Tell us about yourself?
I am a writer and photographer, having worked for almost twenty years in Africa, Asia and the Balkans for humanitarian organisations. When I started, I was very young and inexperienced, but it was an incredible way to see and learn about the world. In different ways I learned about how to respectfully gather people’s stories for a greater good, and to bear witness to important things happening, often out of the sight of the mainstream media. These elements blended together in a short story set in Angola, where I worked in the early 2000s, and then started to evolve into something more.
My debut novel, Into the Mouth of the Lion, was published by Unbound on 6 May 2021. It is a fast-paced mystery about a young photographer flying into the final days of Angola’s civil war to try to find her missing sister. It is also a love story that crosses from 1960s Lisbon to London to the highlands of Angola.
Are you working on something now?
I have written a sequel to Into the Mouth of the Lion, and am approaching publishers and agents. I really hope I can get it moving soon, but traditional publishing is notoriously slow! It is provisionally called A Pace Ahead of Shadows and is the continuing story of Lena, the photographer in the first book, working in Darfur, Sudan and the Democratic Republic of Congo. It is a dual-narrative book, where we also have Lena’s teenage son, walking the streets of Paris for one night on the way to Kenya to meet the father he has never known.
I also have a draft of a book set in London, another set in Boston, and I am playing with ideas for another book set in Kosovo, where I first started in refugee work in the Balkans in the 1990s.
Which six books will you take to the Island?
All the Light We Cannot See by Anthony Doerr
I remember reading this a few years ago, and just being wrapped up entirely in this moving story about a blind French girl living with her father in St Malo, Northern France, during the German occupation of Paris. Her story becomes intertwined with that of a German orphan living in hiding, as the war draws to a close in 1944-45.

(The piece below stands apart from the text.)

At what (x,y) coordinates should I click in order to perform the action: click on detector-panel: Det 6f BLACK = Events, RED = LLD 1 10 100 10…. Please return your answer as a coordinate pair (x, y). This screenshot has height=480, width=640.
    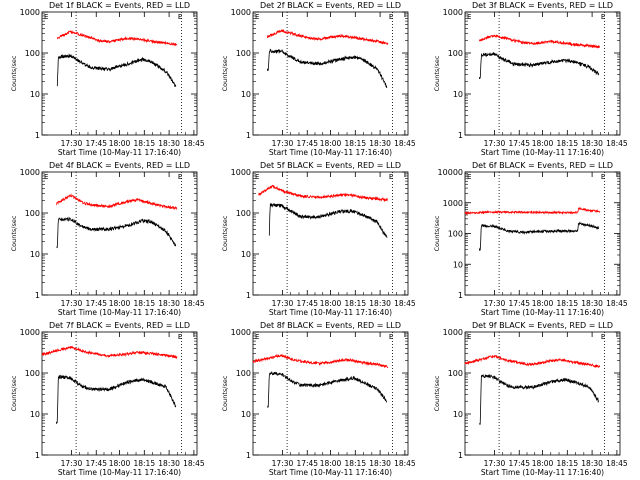
    Looking at the image, I should click on (530, 239).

. The Catcher in the Rye by J.D. Salinger
I re-read this book every now and then, and it never fails in its impact on me. It is about the difficulty facing adulthood, trying to be true to yourself and the people you love, in a world full of phonies.
An Intimate History of Humanity by Theodore Zeldin
I read this book during a long stay in Paris one time, which made the book leave an even stronger impression on me, because many of Zeldin’s characters in this non-fiction book are from France, but also experiencing something universal. Essentially, the book is about how we are human, and flawed, and wonderful… all of us will grapple with existential dilemmas and every day problems in our different ways. Using examples throughout history and countries, we can take inspiration from others around the world who have approached things slightly differently and maybe succeeded where they didn’t think it was possible. A brilliant book.

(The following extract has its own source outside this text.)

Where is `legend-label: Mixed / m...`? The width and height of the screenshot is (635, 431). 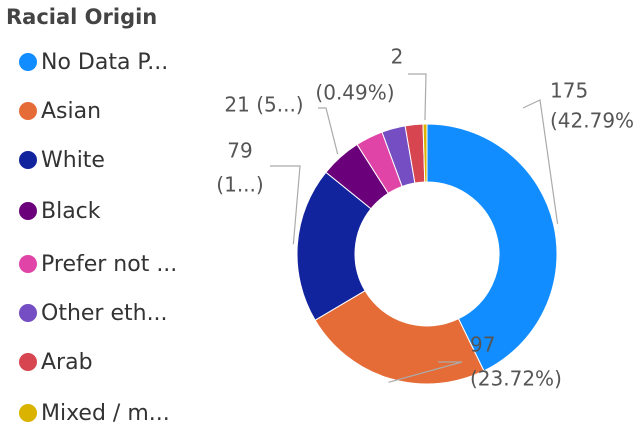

Which disc will you take to the Island?
I love Oscar Peterson’s Hymn to Freedom. We played it at our wedding, as we walked down the aisle. It is just so moving it brings me to tears, even though I’ve heard it so many times I should be immune to it by now.
What will be your luxury item?
I would bring some kind of music player that was guaranteed to work, so perhaps a CD player with a broad selection of CDs and a solar-powered connection, so it would never fail or be dependent on some dodgy wi-fi connection. But since music is a basic need, perhaps that’s not luxury enough? Otherwise, I would choose my camera – somehow made fully waterproof -- and unlimited battery life to take dramatic landscapes and close ups of exotic desert island plants, fish and textures in nature.
Which fictional character will you meet?
I was thinking that it would be really fun to meet Donna, Meryl Streep’s character, from Mamma Mia, and dance around in dungarees until being rescued. But if it has to be a figure in literature, maybe I would choose Yazz, one of the younger characters in Bernadine Evaristo’s award-winning Girl, Woman, Other. I liked Yazz’s frank and funny perspective, seeing her mother’s theatre friends and the world around them with eyes wide open and a good sense of humour.